- Tasks to carry out:
[1] In the AZOOR case report, what oral steroid regimen was the 21-year-old patient given?
[2] Carry on the AZOOR case report from the end of the Figure 1 caption.

- Extract provided:
* * * * *

ABSTRACT
Acute idiopathic blind spot enlargement (AIBSE) is often caused by Acute Zonal Occult Outer Retinopathy (AZOOR), an outer retinal disease. We report two illustrative cases of AZOOR. The first one was a 21-year-old white female who presented with a scotoma and “shimmering lights” in her left eye. In the second case, a 73-year-old white female was referred for evaluation of a “bitemporal hemianopsia” that started years prior, with no clinical significant photopsias. To our knowledge, case two is the longest documented duration of bilateral, progressive, and chronic, idiopathic, enlargement of the blind spot (CIBSE) documented in the English language ophthalmic literature.
KEYWORDS: Acute zonal occult outer retinopathy, enlarged blind spot, ellipsoid zone, autofluorescence
Case one
A 21-year-old Caucasian female presented to the emergency room with an acute onset of a “dark area” in the temporal vision of her left eye (OS) associated with “shimmering lights”. Her past general history was remarkable for asthma and migraine. She reported an episode of cystitis three weeks before presentation, associated with fever.
On examination, visual acuity was 20/20 in both eyes (OU) with normal anterior segment and fundus examination (Figure 1A). Pupils were equal with no relative afferent pupillary defect (RAPD). Colour vision testing was normal. Automated visual field testing (Figure 1B) was unremarkable in the right eye (OD), but showed an enlarged blind spot OS. Optical coherence tomography (OCT) of the macula was normal OD. There was disruption of the peripapillary ellipsoid zone OS (Figure 1C). Fundus autofluorescence (FAF) was normal OD, but showed a halo of peripapillary hyperautofluorescence OS (Figure 1D). Fluorescein angiography (FA) showed hyperfluorescence in this same area which persisted in the late phases of the angiogram. Indocyanine green angiography (ICGA) was significant for hypofluorescence more evident in the late phases, up to 30 minutes (Figure 1E-H). A diagnosis of AZOOR was made based on multimodal imaging findings, positive ophthalmic and systemic history, and exclusion of other entities. The patient was treated with oral steroids (prednisone 1 mg/kg/day for 10 days followed by taper) with resolution of symptoms, the visual field defect and the multimodal ocular imaging abnormalities.
Figure 1.
A. Colour fundus photography was normal in both eyes. B. Humphrey 30–2 visual field is unremarkable in the right eye while showing enlarged blind spot in the left eye. C. Macular OCT of the left eye showing disruption of the peripapillary ellipsoid zone on the right side. D. Fundus autofluorescence (FAF) is normal OD, but shows a halo of peripapillary hyperautofluorescence OS. E-F. Fluorescein angiography (FA) showing hyperfluorescence in this same area and remains evident in the late phases of the angiogram. G-H. Indocyanine green angiography (ICGA) is significant for hypofluorescence more evident in the late phases, up to 30 minutes.

* * * * *

[Collection entries]

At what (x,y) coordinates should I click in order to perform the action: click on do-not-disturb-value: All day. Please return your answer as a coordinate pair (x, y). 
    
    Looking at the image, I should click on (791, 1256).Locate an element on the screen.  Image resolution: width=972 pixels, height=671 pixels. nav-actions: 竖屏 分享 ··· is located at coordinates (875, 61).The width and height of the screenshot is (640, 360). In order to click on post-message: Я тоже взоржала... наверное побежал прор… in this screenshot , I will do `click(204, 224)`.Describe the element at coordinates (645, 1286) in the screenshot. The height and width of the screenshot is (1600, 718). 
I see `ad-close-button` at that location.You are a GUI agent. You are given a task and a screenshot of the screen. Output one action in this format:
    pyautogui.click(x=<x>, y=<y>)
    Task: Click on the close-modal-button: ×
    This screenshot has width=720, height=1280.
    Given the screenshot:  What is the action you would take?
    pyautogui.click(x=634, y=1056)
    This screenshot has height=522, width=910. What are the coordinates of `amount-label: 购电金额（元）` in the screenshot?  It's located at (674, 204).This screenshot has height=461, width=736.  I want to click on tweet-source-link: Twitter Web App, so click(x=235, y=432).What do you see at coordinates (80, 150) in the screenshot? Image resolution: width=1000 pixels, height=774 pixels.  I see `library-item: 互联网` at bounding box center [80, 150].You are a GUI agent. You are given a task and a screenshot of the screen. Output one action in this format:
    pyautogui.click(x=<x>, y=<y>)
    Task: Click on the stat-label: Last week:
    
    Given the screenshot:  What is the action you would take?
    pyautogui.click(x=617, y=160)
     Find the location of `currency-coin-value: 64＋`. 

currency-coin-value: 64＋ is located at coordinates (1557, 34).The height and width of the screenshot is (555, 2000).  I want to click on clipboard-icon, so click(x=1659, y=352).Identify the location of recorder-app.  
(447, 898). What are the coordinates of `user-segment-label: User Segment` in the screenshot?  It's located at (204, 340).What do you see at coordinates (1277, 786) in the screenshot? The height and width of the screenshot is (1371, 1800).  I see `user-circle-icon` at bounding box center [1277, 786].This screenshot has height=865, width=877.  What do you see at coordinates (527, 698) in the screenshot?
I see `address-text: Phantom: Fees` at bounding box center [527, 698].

* * * * *

- Answers for the exercise:
[1] Prednisone 1 mg/kg/day for 10 days, followed by a taper.

[2]
Case two
A 73-year-old white female was referred to the neuro-ophthalmology service at Houston Methodist Hospital for evaluation of an asymmetrical possible “bitemporal hemianopsia” OU that progressively became worse over seven years. The retina service has been following the patient previously for early dry form of age-related macular degeneration (ARMD). Past medical history was significant for severe migraines that stopped six years ago and hypothyroidism treated with levothyroxine replacement.
On examination, the visual acuity was 20/20 OU. The pupils were equal and reactive with no RAPD. Intraocular pressure measurements were 17 mm Hg OD and 16 mm Hg OS. Colour plates were correctly identified in 14/14 plates bilaterally. Slit-lamp examination was within normal limits, with no vitreous cells. Dilated ophthalmoscopy showed significant peripapillary retinal pigment epithelium (RPE) atrophy around the optic nerve aligning with her blind spot enlargement OU (Figure 2A). The remainder of the fundus exam was normal OU except for scattered macular drusen. Cup-to-disk ratio was 0.4 in each eye, with no rim pallor. There was no active disease and no vasculitis. There was no papilloedema seen in either eye.
Figure 2.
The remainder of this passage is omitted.